As if aging bridges, roads, pipes, and transmission lines weren’t enough to worry about, there is another stealthy challenge facing cities in developed and developing nations around the world: rising sea levels. “If you look at a map of the world and start counting the number of cities and the percentage of the world’s population that lives at sea level it quickly becomes apparent how big a problem we face,” says Ralph Gakenheimer ’57, a professor in MIT’s Department of Urban Studies and Planning. “Most of the world’s great cities started as ports, so it’s a long list. Amsterdam—and most of the Netherlands—is already below sea level.”
Although Gakenheimer began his academic career studying engineering science at Johns Hopkins, an interest in Spanish language and history led him to research and write about the early history of Latin American cities under the guidance of civil engineering professor Thomas Hubbard. That in turn led to a master’s degree in urban planning and an eventual PhD focused on the history of urban development and transportation in Latin America. After that, he says, “I joined the circus and became a city planner.”
In the years since, Gakenheimer has worked as a scholar of international development on projects ranging from metropolitan planning in Riyadh, Saudi Arabia, to transportation needs in San Miguel, El Salvador. Most recently he has been serving as chair of a United Nations–appointed committee charged with overseeing comprehensive planning for Makkah (known in the West as Mecca), Saudi Arabia, which once a year welcomes about 3 million pilgrims for the annual five-day Muslim hajj, bringing the faithful from all over the world together for shared rites.
“There are great opportunities and needs in infrastructure planning and development all over the world, but particularly in the developing countries,” he says. “These solutions need to be ‘green’ —in transportation especially we are looking desperately for a transport system that uses a minimum of carbon fuel.” What is really needed, he believes, is systematic redesign of how cities are organized and how they operate. “For the most part cities grew up on an ad hoc basis, but some have been thought through better than others. Although the Romans were good at planning in advance, most other cultures have not been. But systematic planning is extremely important to enable urban life to be more externally efficient.”

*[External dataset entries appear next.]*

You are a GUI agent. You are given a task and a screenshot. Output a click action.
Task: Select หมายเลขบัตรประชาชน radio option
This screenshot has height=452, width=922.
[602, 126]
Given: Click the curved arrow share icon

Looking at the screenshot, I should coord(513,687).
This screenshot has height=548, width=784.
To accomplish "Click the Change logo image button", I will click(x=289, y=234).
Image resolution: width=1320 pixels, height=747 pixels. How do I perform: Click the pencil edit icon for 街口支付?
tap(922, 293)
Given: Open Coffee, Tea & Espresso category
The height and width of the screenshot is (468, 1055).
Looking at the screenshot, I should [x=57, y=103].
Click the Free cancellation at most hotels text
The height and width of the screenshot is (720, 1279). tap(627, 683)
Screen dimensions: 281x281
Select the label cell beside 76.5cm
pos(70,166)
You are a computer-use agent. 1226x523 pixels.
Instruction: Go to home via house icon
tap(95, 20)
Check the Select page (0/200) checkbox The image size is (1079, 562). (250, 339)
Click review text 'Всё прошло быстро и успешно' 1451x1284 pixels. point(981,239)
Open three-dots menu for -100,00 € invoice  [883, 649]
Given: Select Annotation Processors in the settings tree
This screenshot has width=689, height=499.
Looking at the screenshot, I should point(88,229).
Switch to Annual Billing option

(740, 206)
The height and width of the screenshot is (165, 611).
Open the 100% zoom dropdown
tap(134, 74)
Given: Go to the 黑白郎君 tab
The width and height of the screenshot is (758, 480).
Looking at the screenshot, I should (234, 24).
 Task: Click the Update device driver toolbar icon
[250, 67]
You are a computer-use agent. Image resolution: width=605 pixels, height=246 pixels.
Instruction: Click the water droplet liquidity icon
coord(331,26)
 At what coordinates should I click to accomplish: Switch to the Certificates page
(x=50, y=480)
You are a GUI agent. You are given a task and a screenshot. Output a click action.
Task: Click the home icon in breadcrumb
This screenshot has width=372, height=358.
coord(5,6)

In the 21st century, he says, the developing world is both rapidly expanding and rapidly motorizing. In order to reduce greenhouse gas emissions, planners and government officials in cities everywhere will need to reduce the amount of travel people undertake, especially in personal vehicles. “I think much of this will be ‘reduce by inducing’—employing techniques like congestion pricing and improved land use to encourage greater efficiency,” he says. “I think we are seeing the beginning of a wide series of strident strategies that will be employed.”